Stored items
——————
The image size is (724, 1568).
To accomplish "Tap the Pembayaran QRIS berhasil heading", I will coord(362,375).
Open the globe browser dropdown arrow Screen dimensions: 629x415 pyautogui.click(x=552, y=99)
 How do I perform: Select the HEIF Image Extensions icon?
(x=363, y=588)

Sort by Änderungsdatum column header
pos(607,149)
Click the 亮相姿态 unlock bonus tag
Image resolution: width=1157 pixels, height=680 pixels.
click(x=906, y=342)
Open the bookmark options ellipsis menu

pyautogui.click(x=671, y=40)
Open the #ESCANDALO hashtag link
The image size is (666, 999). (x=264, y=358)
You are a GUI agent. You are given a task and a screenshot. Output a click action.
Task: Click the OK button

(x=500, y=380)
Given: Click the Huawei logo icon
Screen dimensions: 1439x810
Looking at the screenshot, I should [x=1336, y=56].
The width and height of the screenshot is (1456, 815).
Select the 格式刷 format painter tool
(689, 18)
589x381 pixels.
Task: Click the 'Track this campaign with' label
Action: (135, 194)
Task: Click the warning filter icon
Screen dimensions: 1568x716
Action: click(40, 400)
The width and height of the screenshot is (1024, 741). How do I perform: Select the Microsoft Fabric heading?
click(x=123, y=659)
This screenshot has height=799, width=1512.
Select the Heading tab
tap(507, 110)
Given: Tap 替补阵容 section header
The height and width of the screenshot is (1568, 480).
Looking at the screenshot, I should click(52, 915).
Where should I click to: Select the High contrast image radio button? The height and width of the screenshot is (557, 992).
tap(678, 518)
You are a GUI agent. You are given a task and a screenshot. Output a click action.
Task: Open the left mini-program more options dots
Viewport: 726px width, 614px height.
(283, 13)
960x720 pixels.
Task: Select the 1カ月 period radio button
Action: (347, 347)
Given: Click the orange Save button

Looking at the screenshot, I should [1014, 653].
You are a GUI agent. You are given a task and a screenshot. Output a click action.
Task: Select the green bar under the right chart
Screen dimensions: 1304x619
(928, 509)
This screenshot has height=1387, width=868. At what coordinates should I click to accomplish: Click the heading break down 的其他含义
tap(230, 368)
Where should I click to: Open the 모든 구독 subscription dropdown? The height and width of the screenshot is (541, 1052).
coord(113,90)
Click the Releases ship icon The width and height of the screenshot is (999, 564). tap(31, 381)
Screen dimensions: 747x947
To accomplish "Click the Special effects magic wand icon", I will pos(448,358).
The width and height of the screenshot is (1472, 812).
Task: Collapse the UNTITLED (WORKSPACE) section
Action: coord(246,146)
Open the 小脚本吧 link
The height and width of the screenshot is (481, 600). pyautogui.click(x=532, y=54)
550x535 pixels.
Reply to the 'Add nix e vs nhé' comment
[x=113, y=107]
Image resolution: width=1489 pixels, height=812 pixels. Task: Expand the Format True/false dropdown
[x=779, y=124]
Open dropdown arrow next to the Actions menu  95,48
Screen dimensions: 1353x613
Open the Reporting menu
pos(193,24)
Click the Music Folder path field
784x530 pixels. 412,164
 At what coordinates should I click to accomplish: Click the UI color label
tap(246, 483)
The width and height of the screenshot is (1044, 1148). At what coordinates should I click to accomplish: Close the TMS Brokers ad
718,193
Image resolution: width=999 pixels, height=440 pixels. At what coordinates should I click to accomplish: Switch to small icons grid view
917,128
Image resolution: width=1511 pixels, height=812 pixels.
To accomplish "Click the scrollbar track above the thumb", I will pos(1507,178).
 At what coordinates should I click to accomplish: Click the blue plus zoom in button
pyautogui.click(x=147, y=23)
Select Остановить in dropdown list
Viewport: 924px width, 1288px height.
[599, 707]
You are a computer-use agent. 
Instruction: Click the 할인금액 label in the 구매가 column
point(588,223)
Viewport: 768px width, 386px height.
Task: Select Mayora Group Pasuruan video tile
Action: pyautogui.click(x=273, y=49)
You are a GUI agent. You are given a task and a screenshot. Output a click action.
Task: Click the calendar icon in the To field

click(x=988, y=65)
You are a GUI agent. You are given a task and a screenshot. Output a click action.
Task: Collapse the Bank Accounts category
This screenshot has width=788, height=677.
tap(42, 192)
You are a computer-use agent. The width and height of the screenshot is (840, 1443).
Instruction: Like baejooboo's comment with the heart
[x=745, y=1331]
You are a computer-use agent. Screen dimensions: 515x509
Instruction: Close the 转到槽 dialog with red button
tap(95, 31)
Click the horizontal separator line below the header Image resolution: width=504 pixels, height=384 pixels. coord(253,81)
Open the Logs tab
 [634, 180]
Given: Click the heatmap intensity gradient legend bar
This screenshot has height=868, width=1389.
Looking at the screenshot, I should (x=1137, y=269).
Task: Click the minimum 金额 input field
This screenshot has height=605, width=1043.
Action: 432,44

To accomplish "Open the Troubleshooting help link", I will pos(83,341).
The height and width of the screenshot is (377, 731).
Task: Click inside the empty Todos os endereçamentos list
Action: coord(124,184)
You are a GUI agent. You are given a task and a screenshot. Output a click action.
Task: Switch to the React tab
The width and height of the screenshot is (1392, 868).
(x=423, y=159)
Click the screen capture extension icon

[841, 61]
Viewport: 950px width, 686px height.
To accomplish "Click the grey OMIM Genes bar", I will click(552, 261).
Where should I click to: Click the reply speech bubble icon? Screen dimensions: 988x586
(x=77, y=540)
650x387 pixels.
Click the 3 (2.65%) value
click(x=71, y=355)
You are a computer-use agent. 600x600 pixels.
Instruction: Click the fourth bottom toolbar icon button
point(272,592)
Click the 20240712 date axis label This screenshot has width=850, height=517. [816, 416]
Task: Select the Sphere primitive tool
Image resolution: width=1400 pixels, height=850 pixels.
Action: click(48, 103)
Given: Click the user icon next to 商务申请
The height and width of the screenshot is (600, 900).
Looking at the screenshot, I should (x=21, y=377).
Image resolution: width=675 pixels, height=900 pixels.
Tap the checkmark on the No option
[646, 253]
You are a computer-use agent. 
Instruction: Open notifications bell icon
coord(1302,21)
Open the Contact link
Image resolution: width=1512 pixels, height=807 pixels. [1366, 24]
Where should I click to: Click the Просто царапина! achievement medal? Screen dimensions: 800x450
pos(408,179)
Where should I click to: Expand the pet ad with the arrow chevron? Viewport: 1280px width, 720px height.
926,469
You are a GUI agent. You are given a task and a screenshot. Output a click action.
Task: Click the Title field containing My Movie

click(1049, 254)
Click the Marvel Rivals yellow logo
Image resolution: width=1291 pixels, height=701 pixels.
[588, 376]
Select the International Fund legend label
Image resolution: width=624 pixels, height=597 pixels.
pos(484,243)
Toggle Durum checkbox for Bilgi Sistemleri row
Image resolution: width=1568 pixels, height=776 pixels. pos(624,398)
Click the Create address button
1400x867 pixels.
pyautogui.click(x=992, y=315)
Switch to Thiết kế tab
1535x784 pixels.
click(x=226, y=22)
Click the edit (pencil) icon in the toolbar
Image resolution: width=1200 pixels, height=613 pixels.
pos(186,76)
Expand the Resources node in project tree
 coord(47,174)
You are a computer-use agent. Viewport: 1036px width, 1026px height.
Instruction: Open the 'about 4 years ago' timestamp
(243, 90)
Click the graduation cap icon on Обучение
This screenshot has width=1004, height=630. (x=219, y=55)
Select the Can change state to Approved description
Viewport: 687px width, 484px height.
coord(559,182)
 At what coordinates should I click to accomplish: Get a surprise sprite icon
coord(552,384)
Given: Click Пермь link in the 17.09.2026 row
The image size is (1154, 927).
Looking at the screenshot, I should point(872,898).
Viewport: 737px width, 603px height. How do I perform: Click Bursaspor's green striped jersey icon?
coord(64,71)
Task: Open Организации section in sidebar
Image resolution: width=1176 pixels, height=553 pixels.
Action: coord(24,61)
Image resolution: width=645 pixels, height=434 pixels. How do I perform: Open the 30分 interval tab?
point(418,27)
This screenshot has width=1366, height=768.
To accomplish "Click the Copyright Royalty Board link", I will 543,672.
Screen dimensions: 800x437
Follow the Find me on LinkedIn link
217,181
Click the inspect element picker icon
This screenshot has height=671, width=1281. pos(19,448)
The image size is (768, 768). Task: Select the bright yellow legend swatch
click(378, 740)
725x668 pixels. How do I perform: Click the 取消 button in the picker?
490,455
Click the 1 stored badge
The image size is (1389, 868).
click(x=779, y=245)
——————
What to work on: Your response should be made up of the lines in the data that contain the word "logo".

Completed exercise:
Given: Click the Huawei logo icon
Click the Marvel Rivals yellow logo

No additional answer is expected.